The expressions for the remaining stresses and displacements are obtained similarly.

4 Numerical-analytic solution

With certain restrictions placed on the investigation time interval, the solution of the problem being considered can be obtained even with an acting load of a sufficiently general kind. So, the analytical solution described previously can serve as a baseline for controlling the accuracy of results. The essence of the method being developed herein consists in the following.
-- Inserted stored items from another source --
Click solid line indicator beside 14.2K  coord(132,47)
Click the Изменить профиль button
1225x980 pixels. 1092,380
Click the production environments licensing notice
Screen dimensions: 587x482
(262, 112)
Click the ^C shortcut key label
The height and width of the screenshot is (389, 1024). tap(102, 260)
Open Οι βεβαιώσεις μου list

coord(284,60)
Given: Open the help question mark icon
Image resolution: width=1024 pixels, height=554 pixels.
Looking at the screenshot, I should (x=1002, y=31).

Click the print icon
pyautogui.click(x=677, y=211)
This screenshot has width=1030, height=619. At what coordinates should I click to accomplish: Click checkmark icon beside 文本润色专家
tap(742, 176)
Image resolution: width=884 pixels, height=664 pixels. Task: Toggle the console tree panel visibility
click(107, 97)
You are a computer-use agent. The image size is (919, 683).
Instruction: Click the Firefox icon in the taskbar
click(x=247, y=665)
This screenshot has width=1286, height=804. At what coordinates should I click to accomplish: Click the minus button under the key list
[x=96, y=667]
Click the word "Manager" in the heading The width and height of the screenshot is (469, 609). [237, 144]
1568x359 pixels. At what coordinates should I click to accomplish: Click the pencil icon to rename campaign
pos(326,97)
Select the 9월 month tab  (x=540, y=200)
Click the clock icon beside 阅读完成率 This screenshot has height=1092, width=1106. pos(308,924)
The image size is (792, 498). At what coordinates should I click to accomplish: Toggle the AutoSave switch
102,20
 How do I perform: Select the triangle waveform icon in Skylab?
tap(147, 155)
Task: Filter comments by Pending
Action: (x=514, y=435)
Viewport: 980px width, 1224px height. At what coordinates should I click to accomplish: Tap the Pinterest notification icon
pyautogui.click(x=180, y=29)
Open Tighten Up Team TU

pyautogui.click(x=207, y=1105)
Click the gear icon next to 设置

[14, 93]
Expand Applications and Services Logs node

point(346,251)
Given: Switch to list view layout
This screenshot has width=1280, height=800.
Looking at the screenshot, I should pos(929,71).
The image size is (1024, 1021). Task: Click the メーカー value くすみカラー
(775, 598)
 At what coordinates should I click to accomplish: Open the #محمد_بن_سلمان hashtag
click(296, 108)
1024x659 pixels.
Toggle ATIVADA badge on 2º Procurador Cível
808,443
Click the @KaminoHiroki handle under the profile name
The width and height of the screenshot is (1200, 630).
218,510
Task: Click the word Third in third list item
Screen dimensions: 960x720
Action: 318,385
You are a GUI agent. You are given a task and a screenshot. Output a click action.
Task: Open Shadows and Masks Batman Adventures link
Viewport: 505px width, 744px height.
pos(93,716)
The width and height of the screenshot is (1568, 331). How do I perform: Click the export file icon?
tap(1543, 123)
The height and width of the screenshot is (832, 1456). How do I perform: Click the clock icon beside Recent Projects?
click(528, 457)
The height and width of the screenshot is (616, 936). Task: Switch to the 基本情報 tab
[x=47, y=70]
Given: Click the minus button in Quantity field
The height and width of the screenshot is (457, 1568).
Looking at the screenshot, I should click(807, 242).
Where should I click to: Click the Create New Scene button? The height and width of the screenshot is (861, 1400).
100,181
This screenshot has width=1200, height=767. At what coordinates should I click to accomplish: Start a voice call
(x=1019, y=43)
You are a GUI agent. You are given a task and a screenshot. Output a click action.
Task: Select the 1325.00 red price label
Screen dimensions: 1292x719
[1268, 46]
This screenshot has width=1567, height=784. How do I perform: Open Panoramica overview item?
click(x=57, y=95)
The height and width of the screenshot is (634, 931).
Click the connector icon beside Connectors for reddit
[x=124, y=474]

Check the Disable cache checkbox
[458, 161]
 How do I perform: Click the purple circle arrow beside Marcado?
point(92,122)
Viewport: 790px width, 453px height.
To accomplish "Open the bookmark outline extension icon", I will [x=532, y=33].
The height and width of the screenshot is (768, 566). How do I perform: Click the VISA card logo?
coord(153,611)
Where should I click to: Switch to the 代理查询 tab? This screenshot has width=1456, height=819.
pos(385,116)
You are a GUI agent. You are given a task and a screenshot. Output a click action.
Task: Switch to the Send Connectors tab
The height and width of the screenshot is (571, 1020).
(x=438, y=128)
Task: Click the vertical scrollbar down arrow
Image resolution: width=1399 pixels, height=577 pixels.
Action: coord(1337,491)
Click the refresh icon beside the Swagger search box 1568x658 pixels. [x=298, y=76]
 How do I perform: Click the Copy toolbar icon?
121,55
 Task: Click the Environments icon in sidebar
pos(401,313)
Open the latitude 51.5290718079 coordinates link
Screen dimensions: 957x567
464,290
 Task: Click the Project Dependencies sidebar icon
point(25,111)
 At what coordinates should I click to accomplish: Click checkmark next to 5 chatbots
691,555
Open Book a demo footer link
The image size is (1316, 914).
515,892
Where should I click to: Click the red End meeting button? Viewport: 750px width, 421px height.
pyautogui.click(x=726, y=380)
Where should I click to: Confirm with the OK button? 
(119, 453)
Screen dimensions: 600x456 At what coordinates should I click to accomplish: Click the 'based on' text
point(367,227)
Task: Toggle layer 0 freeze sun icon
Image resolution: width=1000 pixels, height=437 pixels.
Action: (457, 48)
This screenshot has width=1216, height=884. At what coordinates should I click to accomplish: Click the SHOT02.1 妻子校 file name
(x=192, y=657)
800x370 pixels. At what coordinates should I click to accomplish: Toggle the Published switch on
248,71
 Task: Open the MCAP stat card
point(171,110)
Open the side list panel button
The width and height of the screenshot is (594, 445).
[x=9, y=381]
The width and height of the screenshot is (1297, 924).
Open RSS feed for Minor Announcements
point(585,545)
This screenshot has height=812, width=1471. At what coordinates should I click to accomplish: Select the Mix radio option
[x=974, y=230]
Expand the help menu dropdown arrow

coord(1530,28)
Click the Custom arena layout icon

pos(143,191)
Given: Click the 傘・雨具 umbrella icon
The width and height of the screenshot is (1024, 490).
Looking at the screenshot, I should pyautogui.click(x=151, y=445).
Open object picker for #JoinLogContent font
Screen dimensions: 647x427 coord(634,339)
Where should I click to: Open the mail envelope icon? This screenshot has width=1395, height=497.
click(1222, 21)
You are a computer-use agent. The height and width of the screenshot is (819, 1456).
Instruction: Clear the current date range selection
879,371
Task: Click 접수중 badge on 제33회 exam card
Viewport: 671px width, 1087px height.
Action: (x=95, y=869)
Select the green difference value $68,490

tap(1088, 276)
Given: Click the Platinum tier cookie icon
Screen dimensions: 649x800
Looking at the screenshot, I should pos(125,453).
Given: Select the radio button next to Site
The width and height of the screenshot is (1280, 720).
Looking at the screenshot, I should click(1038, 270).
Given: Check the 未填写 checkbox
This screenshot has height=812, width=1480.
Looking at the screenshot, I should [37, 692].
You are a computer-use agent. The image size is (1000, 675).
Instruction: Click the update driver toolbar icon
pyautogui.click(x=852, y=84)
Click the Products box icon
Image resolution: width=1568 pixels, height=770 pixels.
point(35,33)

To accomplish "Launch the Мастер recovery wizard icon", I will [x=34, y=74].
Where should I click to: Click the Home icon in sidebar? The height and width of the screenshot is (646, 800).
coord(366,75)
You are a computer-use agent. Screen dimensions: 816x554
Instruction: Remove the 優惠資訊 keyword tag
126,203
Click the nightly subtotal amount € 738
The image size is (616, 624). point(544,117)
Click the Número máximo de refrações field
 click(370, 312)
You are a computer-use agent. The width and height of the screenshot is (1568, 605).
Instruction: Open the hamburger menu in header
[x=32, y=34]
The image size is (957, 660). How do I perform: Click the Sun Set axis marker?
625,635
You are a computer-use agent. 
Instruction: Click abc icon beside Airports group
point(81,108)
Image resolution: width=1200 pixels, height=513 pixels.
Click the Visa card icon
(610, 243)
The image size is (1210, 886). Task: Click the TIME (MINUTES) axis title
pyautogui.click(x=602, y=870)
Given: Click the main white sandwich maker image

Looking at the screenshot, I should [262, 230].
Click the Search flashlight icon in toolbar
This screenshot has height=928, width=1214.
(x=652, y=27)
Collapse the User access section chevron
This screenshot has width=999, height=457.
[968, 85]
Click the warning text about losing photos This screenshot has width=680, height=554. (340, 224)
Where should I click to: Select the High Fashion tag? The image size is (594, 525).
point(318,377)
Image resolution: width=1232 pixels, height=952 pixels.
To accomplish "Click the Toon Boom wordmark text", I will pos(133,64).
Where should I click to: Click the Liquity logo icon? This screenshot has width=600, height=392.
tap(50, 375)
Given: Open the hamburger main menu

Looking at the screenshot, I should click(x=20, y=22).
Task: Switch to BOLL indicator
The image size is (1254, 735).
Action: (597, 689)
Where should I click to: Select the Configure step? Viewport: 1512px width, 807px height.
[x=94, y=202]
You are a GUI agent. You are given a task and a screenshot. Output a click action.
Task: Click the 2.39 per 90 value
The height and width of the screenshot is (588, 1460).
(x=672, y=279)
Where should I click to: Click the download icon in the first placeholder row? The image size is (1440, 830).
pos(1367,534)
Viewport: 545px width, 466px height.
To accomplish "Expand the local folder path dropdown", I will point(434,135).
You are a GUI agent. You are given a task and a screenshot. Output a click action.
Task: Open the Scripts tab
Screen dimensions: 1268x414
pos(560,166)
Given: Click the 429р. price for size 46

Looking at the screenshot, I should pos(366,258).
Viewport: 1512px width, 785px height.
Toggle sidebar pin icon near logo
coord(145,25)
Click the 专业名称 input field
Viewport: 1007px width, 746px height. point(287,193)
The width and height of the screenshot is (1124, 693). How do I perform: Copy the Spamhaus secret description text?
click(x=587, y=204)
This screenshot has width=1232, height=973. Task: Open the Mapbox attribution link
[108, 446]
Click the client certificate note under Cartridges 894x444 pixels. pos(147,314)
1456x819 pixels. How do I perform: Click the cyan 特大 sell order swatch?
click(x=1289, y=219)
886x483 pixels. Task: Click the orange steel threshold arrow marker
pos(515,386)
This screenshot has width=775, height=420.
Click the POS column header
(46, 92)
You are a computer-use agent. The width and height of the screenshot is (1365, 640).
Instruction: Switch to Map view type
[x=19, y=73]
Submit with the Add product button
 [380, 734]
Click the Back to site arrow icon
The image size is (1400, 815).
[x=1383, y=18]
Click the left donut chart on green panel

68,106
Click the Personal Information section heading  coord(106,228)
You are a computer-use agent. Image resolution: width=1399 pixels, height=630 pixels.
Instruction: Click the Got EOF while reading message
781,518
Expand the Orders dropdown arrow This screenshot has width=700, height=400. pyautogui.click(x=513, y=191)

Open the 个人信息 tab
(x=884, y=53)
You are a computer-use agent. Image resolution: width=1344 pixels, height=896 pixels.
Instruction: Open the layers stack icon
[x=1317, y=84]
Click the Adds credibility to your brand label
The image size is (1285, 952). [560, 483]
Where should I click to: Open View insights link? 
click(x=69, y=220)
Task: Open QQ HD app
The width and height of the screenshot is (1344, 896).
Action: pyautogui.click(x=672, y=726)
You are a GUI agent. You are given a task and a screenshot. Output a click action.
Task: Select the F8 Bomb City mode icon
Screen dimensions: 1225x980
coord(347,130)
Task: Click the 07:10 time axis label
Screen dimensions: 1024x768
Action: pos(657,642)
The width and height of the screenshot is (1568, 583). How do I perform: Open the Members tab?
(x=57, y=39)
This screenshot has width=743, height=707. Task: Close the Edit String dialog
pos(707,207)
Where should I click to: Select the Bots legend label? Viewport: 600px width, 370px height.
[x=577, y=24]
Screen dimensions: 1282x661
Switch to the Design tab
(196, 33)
Instead of an elastic half-space, we introduce for consideration a certain model elastic semi-infinite cylinder with radius \(l\) with such boundary conditions on the lateral surface that the general solution for wave potentials presented as a Fourier–Bessel series fulfills these conditions. Radius \(l\) is chosen considering the time interval during which the process should be investigated and the computational procedure for convergence. The solution of this modified problem coincides with the solution of the original problem for half-spaces up to the instant at which waves reflected from the lateral surface occur.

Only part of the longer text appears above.